DEV Community

Cover image for How to Do Away with Floating Points
Sean Williams
Sean Williams

Posted on

How to Do Away with Floating Points

Don't get me wrong, floating points are good for a lot of things, but their inaccuracy is well known. The basic issue is that floating points are based on a m*2^p approach. If p is negative you get fractions, since for example 2^-1 = 0.5, 2^-2 = 0.25, and so on.

The reason you can get funky behavior with floats is because the denominator must always be a power of two, so denominators that aren't powers of two are approximated. This is why you can compute something that should be 0.3, but end up with 0.29999999999999.

I took some accounting classes after I pivoted into business, and got madder and madder about having to round my own fractions when using a REPL as a calculator. Eventually I sat down and wrote a precise fractional calculator. Which is harder than it seems.

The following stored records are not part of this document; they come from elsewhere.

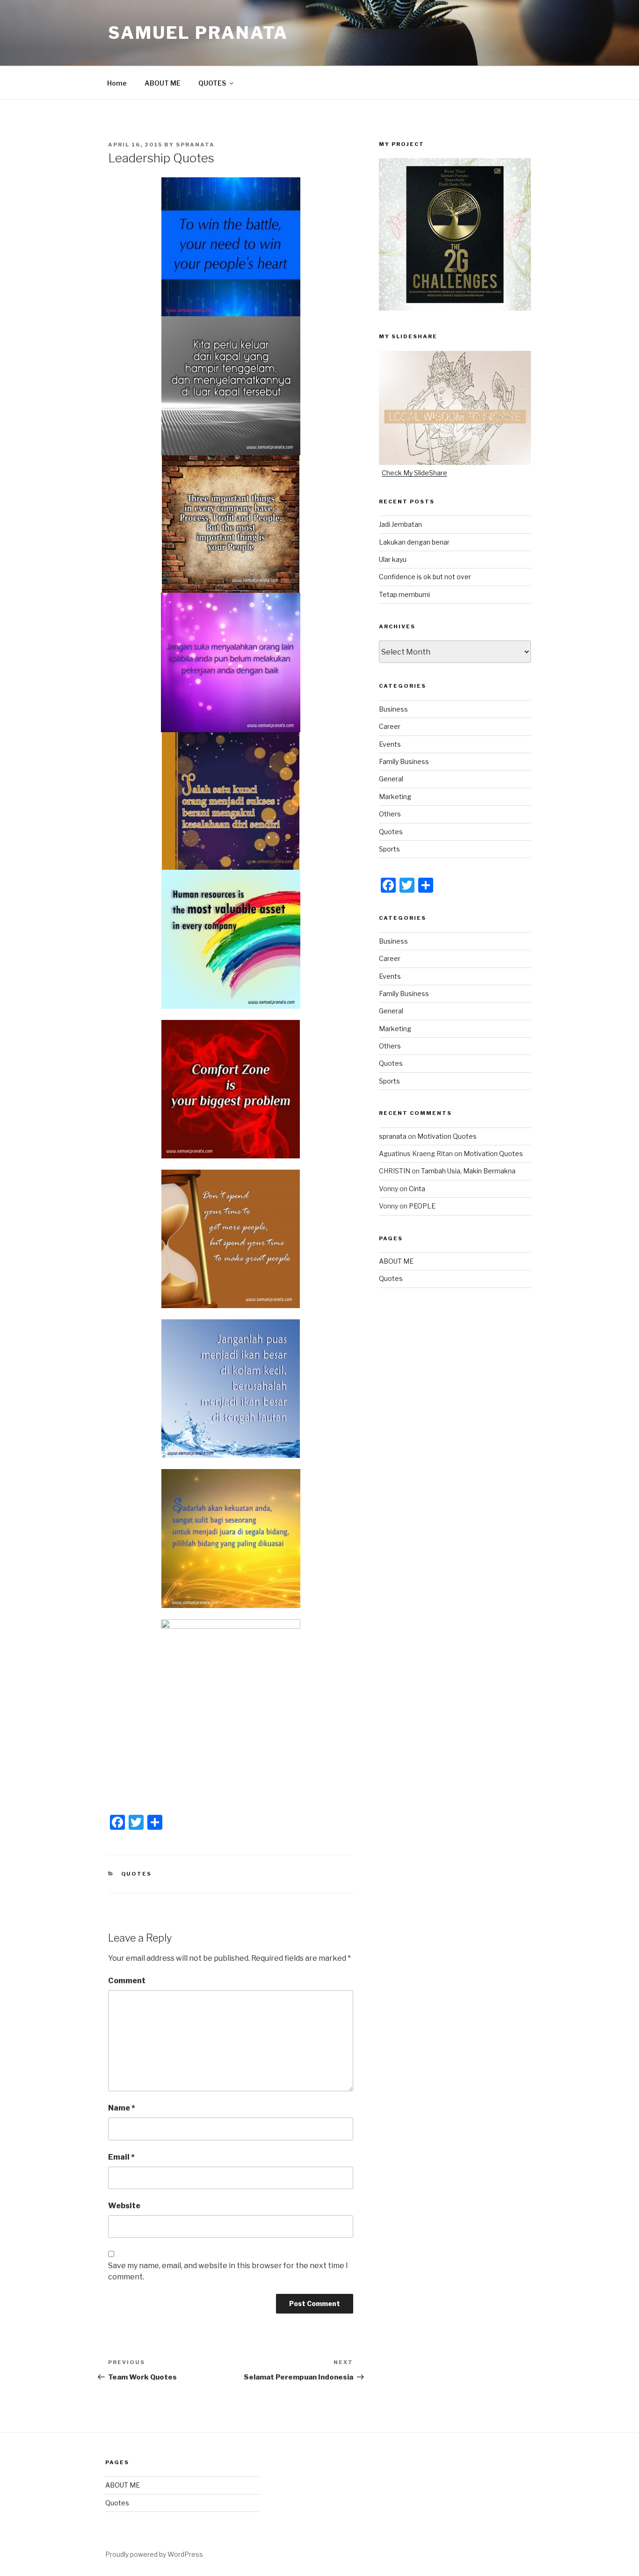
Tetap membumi (404, 594)
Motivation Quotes (447, 1136)
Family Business (404, 761)
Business (393, 709)
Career (389, 726)
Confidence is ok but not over (425, 577)
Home (117, 83)
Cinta (417, 1189)
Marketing (395, 796)
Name (121, 2107)
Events (390, 744)
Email (121, 2157)
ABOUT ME (163, 83)
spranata (195, 144)
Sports (389, 849)
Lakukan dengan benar (414, 542)
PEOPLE (422, 1206)
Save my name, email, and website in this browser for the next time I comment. (228, 2271)
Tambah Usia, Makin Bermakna (468, 1171)
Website (124, 2205)
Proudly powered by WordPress (154, 2554)
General (391, 779)
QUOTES (212, 83)
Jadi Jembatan (400, 524)
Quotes (136, 1873)
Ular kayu (393, 559)
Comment (126, 1980)
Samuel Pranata (198, 32)
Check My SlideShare (414, 473)
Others (390, 814)
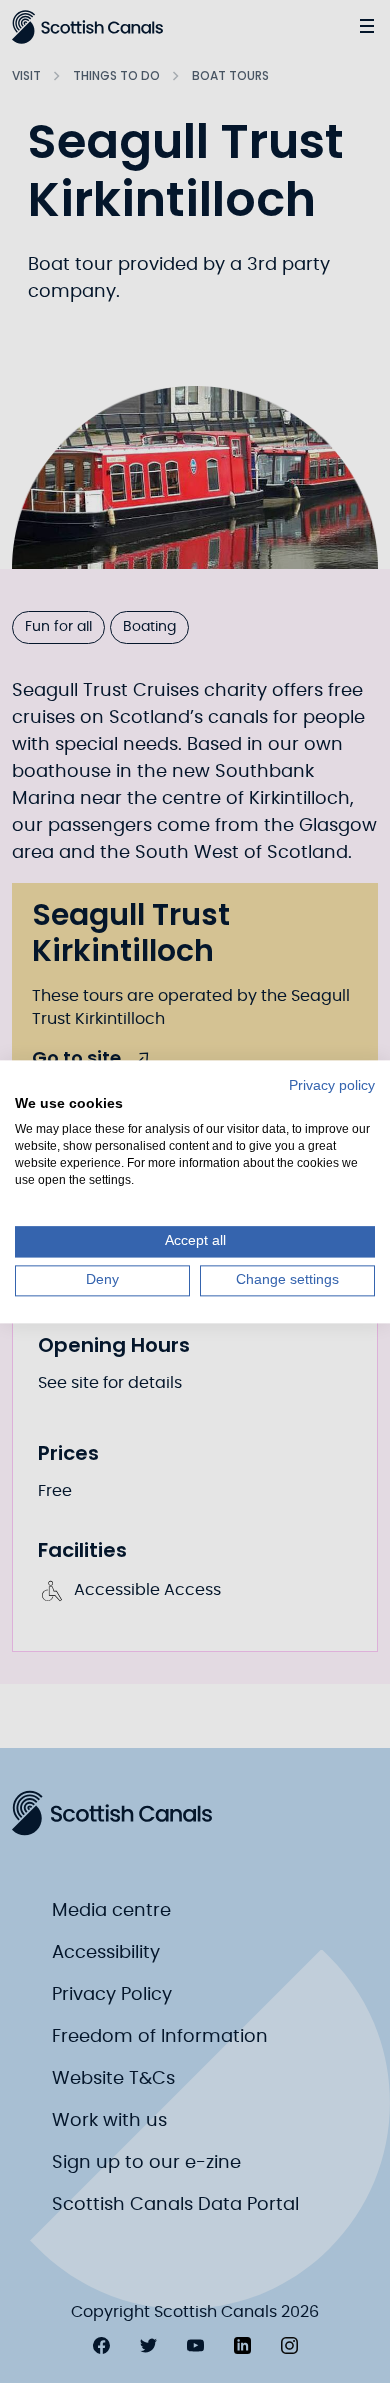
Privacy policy (332, 1085)
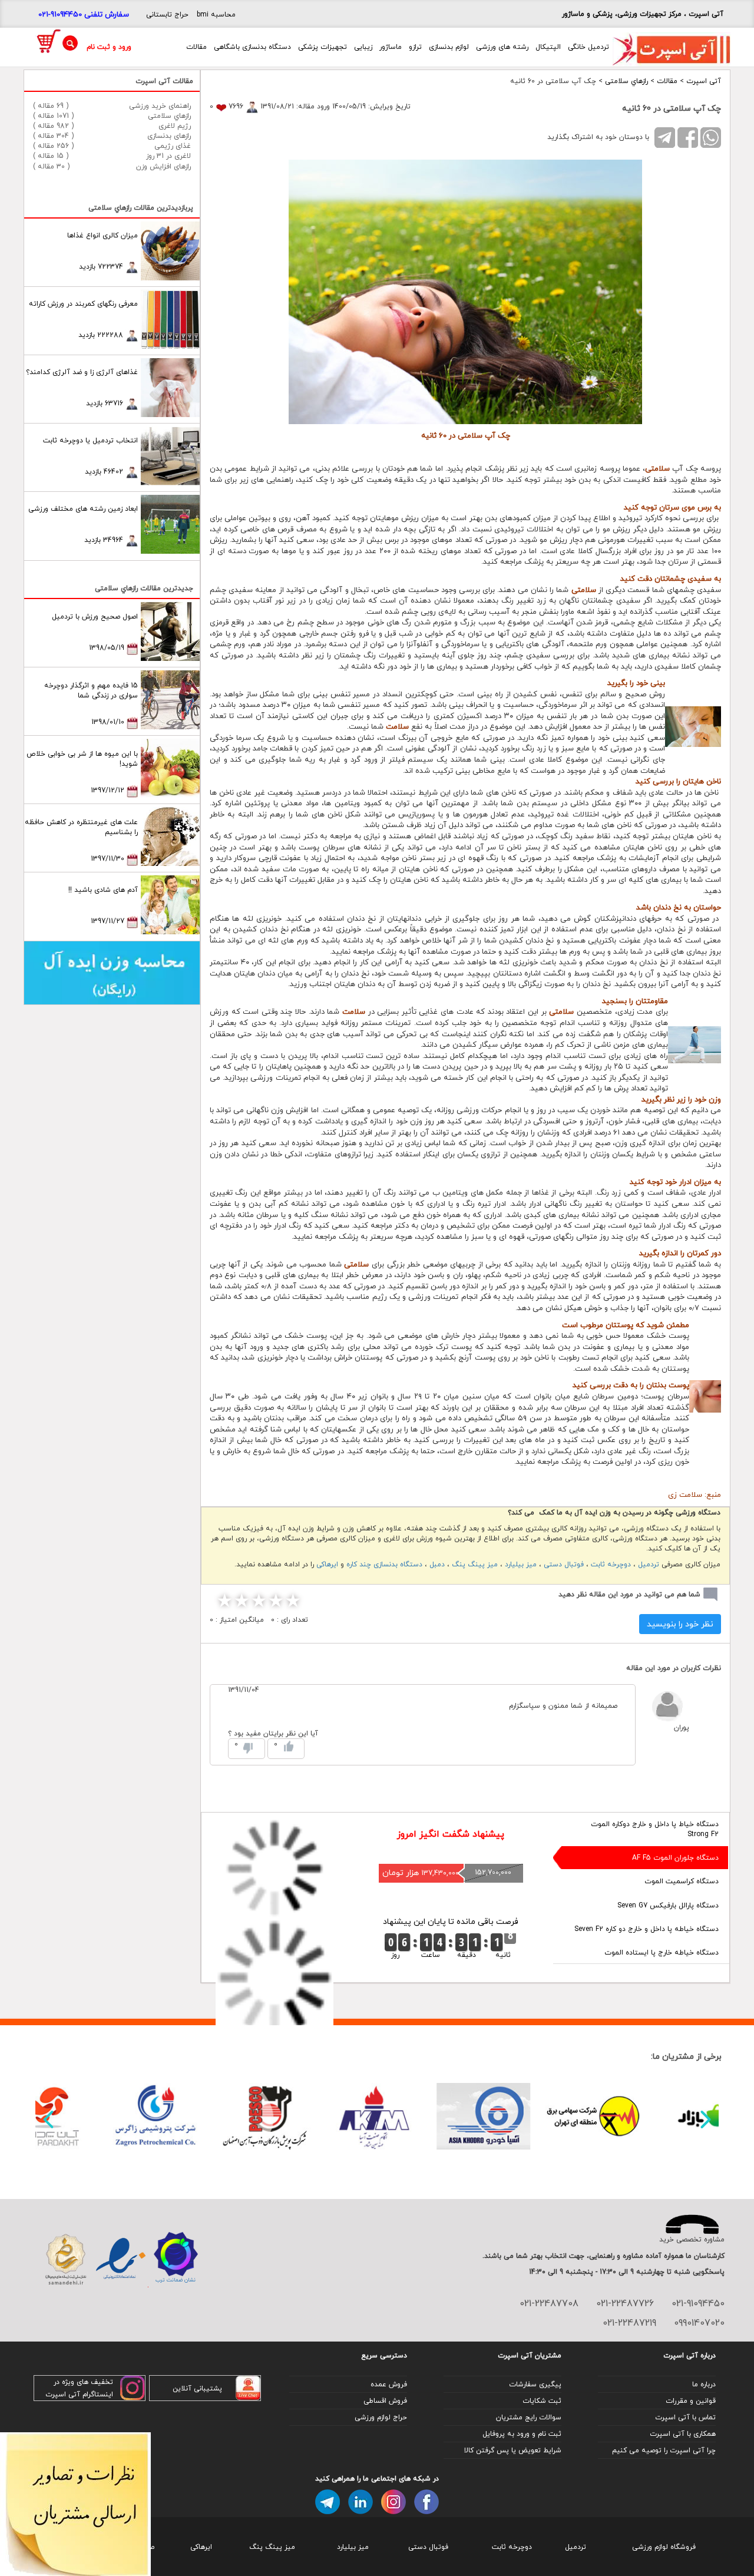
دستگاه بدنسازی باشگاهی (252, 47)
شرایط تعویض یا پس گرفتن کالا (512, 2450)
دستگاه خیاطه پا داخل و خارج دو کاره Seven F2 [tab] (646, 1929)
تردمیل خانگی (588, 47)
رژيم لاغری (174, 126)
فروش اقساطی (385, 2401)
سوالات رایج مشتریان (528, 2417)
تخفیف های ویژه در (83, 2382)
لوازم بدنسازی (449, 47)
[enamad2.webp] (120, 2259)
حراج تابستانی (167, 14)
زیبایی (363, 47)
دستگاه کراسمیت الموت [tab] (681, 1881)
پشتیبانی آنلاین (197, 2388)
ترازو (415, 47)
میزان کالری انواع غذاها (102, 235)
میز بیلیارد (521, 1564)
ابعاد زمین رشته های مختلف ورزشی (83, 509)
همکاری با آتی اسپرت (683, 2434)
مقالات (196, 47)
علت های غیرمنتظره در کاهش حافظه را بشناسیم (81, 827)
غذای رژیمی (172, 146)
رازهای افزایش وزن (163, 166)
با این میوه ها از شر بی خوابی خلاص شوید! (82, 759)
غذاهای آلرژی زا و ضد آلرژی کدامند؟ (82, 372)
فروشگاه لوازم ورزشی (664, 2547)
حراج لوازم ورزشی (381, 2417)
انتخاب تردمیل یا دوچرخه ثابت (90, 440)
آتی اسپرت (703, 81)
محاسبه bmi (216, 14)
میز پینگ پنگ (475, 1564)
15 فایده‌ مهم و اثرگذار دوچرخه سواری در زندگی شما (91, 690)
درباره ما (704, 2384)
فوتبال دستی (564, 1564)
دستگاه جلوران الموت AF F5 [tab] (675, 1857)
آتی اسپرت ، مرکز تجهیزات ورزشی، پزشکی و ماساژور (642, 14)
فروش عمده (389, 2384)
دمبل (437, 1564)
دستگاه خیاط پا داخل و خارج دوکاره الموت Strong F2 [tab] (655, 1829)
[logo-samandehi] (65, 2259)
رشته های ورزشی (502, 47)
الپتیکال (548, 47)
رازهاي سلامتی (626, 81)
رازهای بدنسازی (169, 136)
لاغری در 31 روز (168, 156)
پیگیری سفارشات (535, 2384)
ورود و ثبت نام (109, 47)
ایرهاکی (327, 1564)
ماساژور (390, 47)
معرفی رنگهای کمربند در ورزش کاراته (83, 304)
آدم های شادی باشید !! (103, 890)
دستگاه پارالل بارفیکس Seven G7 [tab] (668, 1905)
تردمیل (648, 1564)
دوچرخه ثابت (611, 1564)
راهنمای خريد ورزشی (160, 106)
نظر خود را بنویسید (680, 1623)
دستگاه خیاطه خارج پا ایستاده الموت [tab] (661, 1952)
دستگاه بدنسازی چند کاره (384, 1564)
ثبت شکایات (541, 2401)
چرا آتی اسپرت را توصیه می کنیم (664, 2450)
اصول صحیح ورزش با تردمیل (95, 616)
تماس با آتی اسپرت (685, 2417)
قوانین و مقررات (691, 2401)
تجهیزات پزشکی (322, 47)
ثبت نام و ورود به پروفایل (521, 2434)
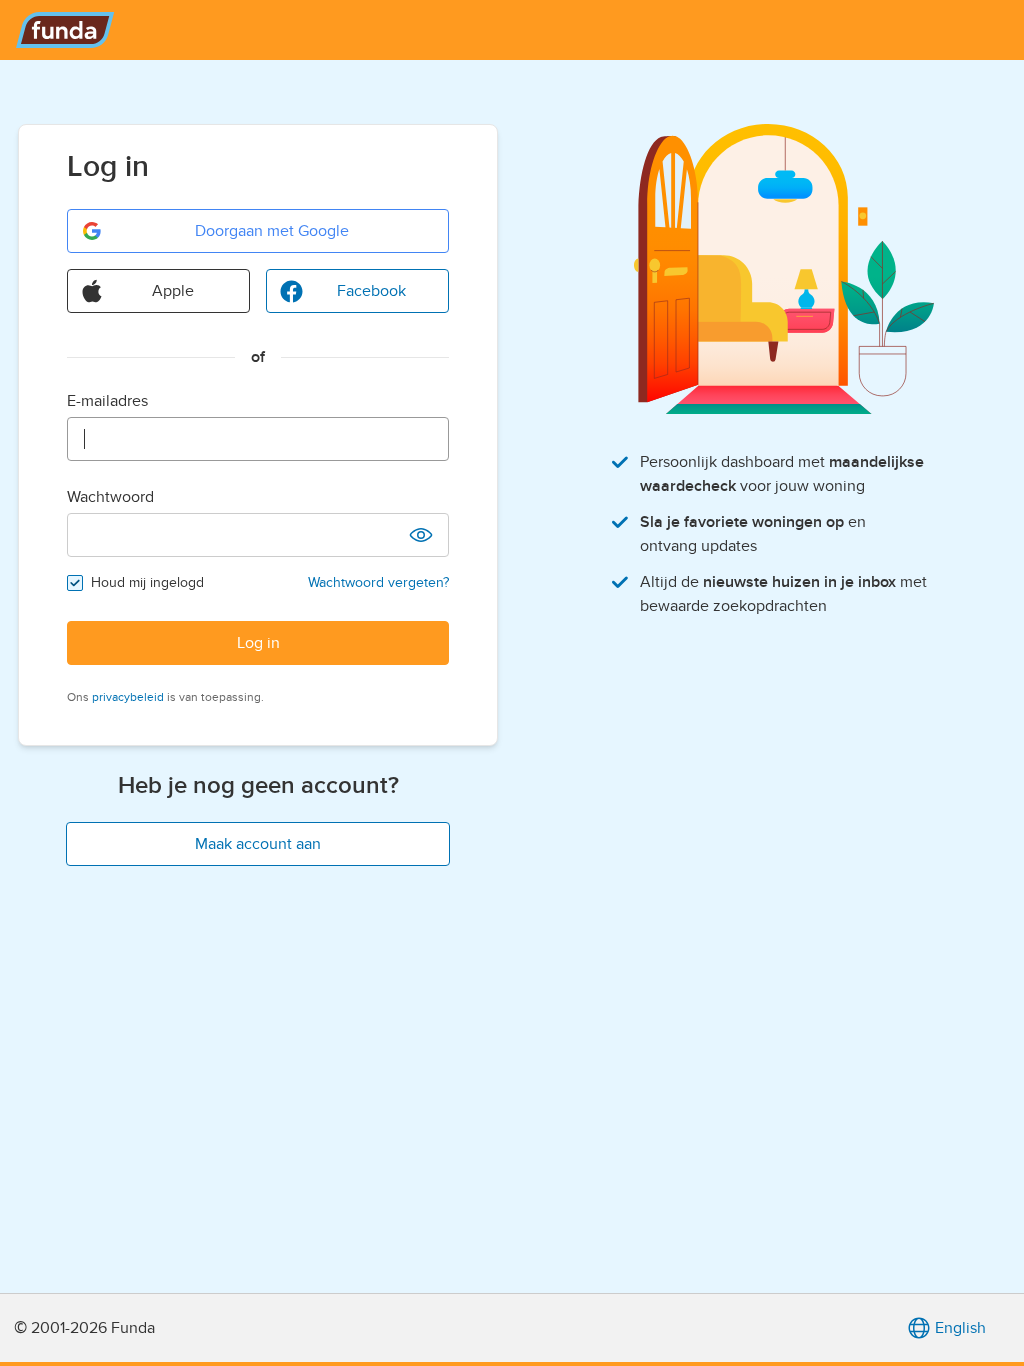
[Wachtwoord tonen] (421, 535)
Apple (173, 291)
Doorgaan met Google (272, 231)
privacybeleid (128, 697)
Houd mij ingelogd (147, 582)
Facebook (371, 291)
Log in (258, 643)
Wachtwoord (110, 497)
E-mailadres (107, 401)
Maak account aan (258, 844)
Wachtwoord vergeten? (378, 582)
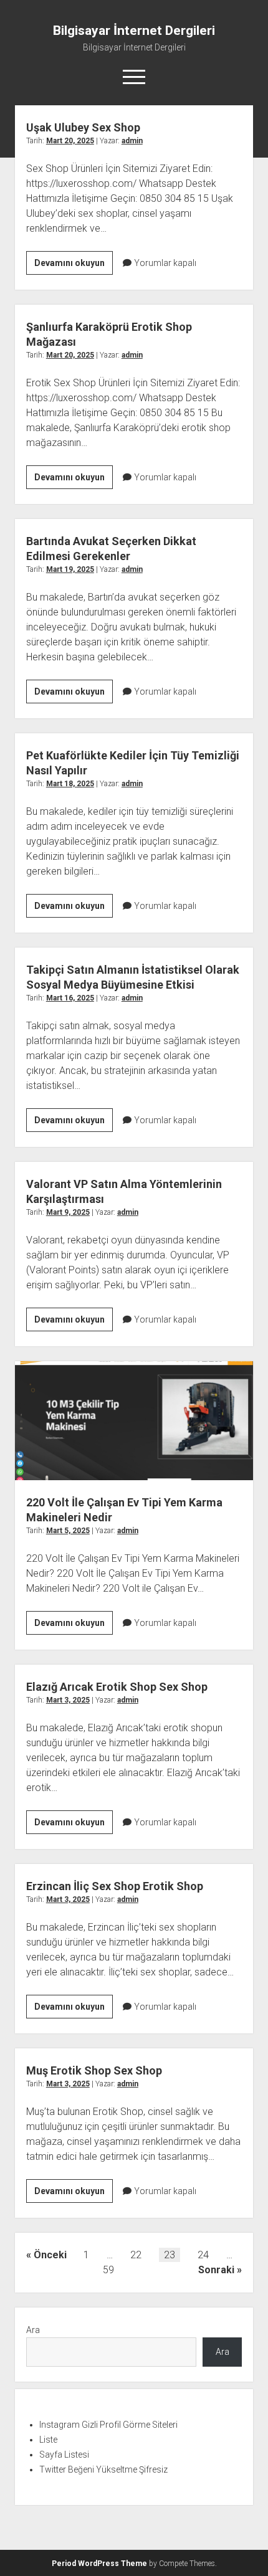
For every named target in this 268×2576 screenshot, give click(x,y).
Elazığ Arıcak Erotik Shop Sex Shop (117, 1686)
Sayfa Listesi (64, 2455)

As a brief reminder, a rational number is a pair of integers p ÷ q, for example, ½. Integers are also rationals, with q = 1. They're called rationals because they express a ratio, if you were wondering.

Floating-point is technically a rational number format, but it's often used to approximate real numbers. Real numbers include those that can't be represented as a fraction of integers, like π and sqrt(2).

To finalize the intuition about why floating-point "drift" occurs, consider that decimal is also a rational number system. However, decimal only allows a finite representation of rational numbers for which the prime factorization of the denominator only contains 2 and 5.

Explicit Rationals

Another approach to rational numbers is to store them as a pair of integers. I'll quickly lay out the algorithms for doing this:

Prime Factorizing: x

factors = []
limit = floor(sqrt(x))
for d in 2 to limit:
  while x > 0 and x % d = 0:
    factors.append(d)
    x = x / d
  if x == 0:
    break
Enter fullscreen mode Exit fullscreen mode

Putting into Lowest Terms: p / q

Compute the prime factors of p and q. For each factor f present in both, divide both p and q by f. Alternatively, divide p and q by the product of their common factors.

Addition: p1/q1 + p2/q2

Compute the prime factors of q1 and q2, call them f1 and f2. For each factor f in f1 that isn't also in f2, multiply p2 and q2 by f. For each factor f in f2 that isn't also in f1, multiply p1 and q1 by f.

This has the effect of setting q1 = q2. The result is (p1 + p2) / q1, but for housekeeping purposes you should put this into lowest terms.

Subtraction: p1/q1 - p2/q2

Multiply p2 by -1, then apply the addition algorithm.

Multiplication: (p1/q1) * (p2/q2)

This is much easier, it's just (p1 * p2) / (q1 * q2), put into lowest terms.

Division: (p1/q1) / (p2/q2)

This is equal to (p1/q1) * (q2/p2).

Find a library for the above

You can probably find a library that implements all of this, but it's worth spelling it out so you can see what working with rationals is like. For example, Rust has a num_rational crate.

Parsing a rational

If you have a decimal number, say 0.25, this is equivalent to 25/100, which reduces to 1/4. (factors of 25: 5, 5; factors of 100: 2, 2, 5, 5; common factors: 5, 5 = 25; 25 / 25 = 1; 100 / 25 = 4.) So for example, you can get the numerator by removing the dot and parsing it as an integer, and if there are d digits after the dot, the denominator is 10^d.

Displaying a rational

This is the hardest part by far, and the real reason behind this post. The trivial way of displaying a rational is as p.to_str_radix(10) + "/" + q.to_str_radix(10). If q is 1, the number is an integer so really you should only display p.to_str_radix(10).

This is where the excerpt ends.